I am not able to understand the problem properly. Is there somebody who can explain the problem with example. Pls

Edited by author 21.11.2018 16:56

Edited by author 21.11.2018 16:57

If you have program which gives right answer for the problem, but it's too slow and gets TLE, then you may just calculate answers for every possible input(there are only 81 possible variants of input, so you can calculate them all) and then create another program: put array of 81 possible answers in this program and them just read s from input and write in output corresponding answer from the array.
I had made such program and it got AC.

I thought that this problem is so easy.

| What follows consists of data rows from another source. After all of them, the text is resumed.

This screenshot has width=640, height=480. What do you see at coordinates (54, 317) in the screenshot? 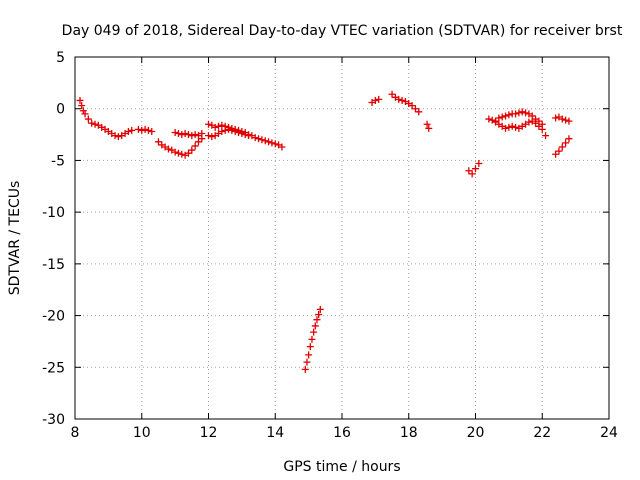
I see `y-tick-label: -20` at bounding box center [54, 317].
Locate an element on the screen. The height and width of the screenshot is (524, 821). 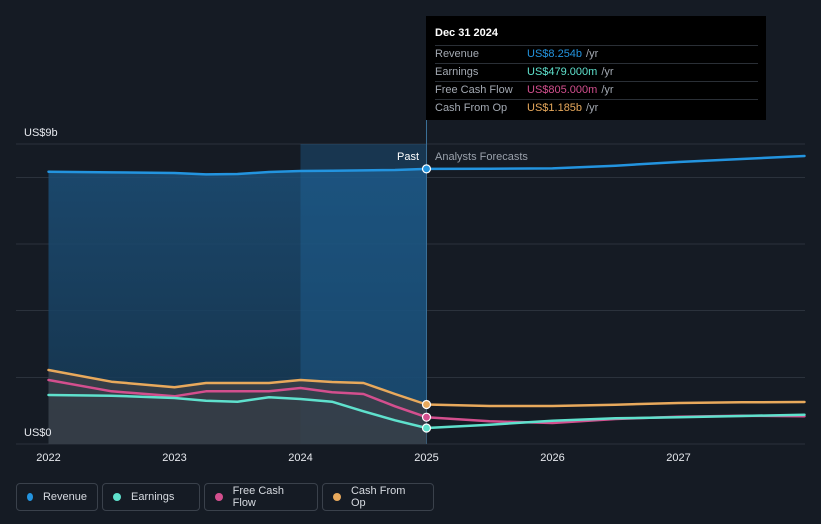
legend-label: Free Cash Flow is located at coordinates (258, 497).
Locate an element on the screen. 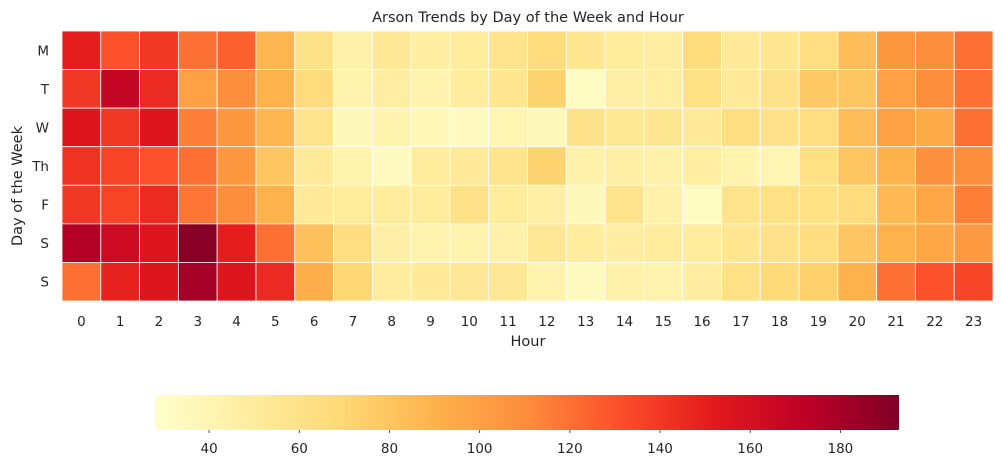 The image size is (1001, 468). y-tick-label: T is located at coordinates (45, 90).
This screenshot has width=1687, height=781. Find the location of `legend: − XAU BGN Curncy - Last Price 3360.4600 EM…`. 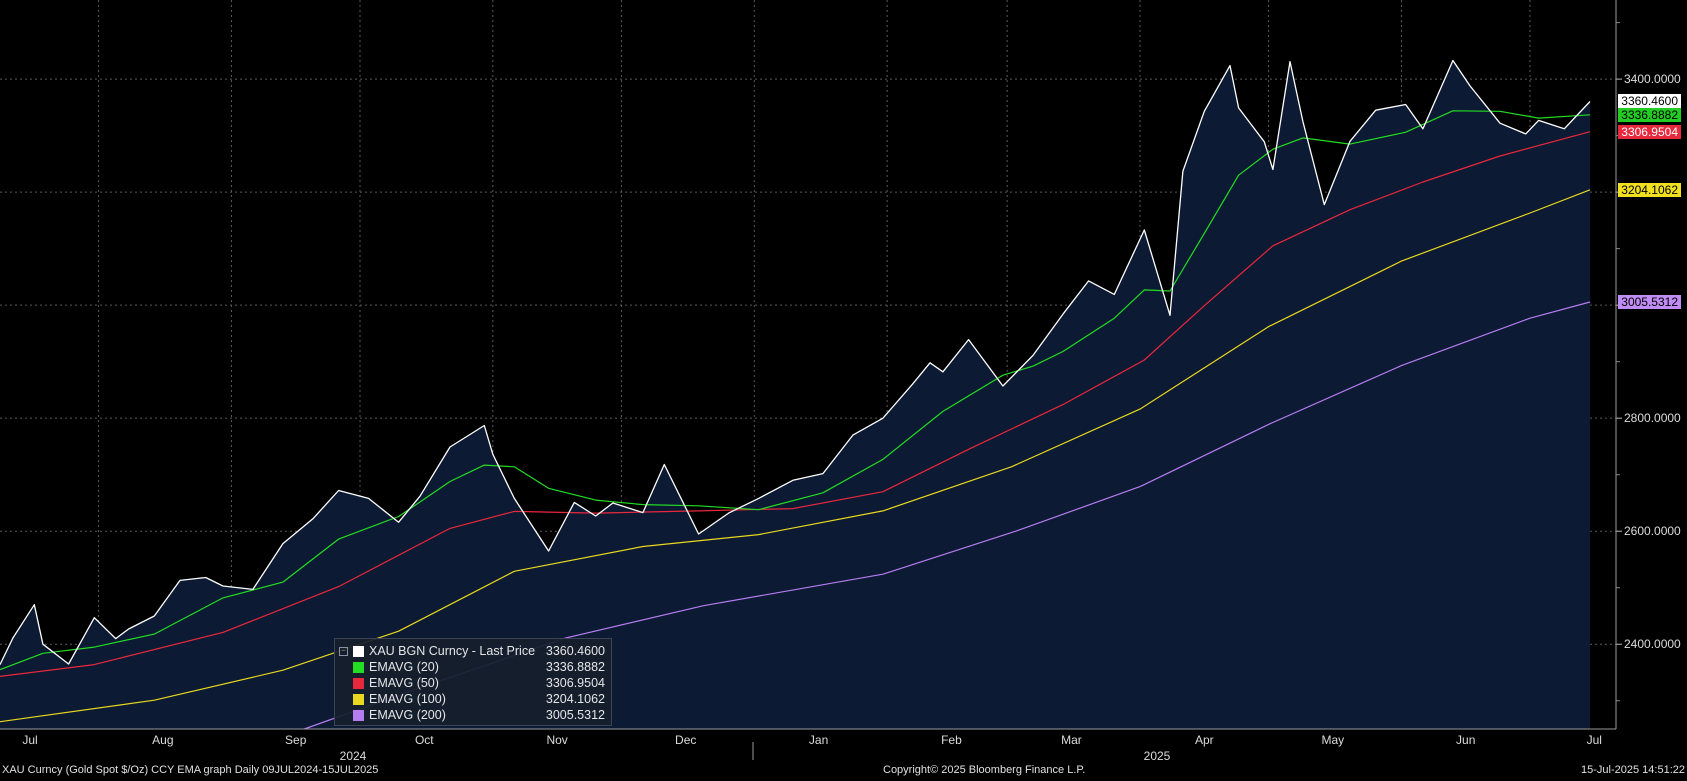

After many tries to solve that I should say: that is not so easy and I cant solve it! Please, if you DP-master tell me where I'm wrong.

So, the state is dp[sum][length] += dp[sum - digit][length - 1], for each digit 0..9. The base is dp[1..9][1] = 1.

I've got WA#10:
My program for 10 output: 43756 (correct answer: 43749)

I can't find a little bug ;(

If you are using recursion function to calc the answer, then I suggest you to do it in one of some ways:

1) To write DP without using recursion.
2) To use array of memory and put there -1 if we calced the function of this parametres and 0 if not.
3) if you write in C++, inline may be will help you.

If you have any questions, write.

Edited by author 19.11.2010 01:08

I use a simple DP ,but WA#10.Give me some useful tests,pls.
And I'd like to know if there is a better algo.

Recursive solution works fine! If you are getting TLE, Rethink your DP state :)

Hi Can anybody help me to convert my recursive solution to iterative. Can i Post code here?

what is 11 test? I think I checked everything possible variants? can you help me?

Cos My English is Bad
I don't Understand this Problem

PS. Thank you

Let your recursion function is "void dfs1(int k, int curr)", k is digit, curr is current S, then use it code:

    int start = 0;
    start = max(start, curr - 9 * (k - 1));

    int end = min(9, curr);
    if(k == 10) {
        end = min(1, end);
    }

    for(int i = start; i <= end; i++) {
        dfs1(k - 1, curr - i);
    }

It turns out, curr does not go beyond zero at k = 0!
I have 937ms with this solution

But with precalc I have 31ms :)
Good luck

It's not the easiest problem and I don't know good solution, but if I was on the olympiad and would have to solve the problem, I would just precalculate the answer.

My source is consisted of 8 cycles from zero to nine and one counting and works for 0.356 or something like that.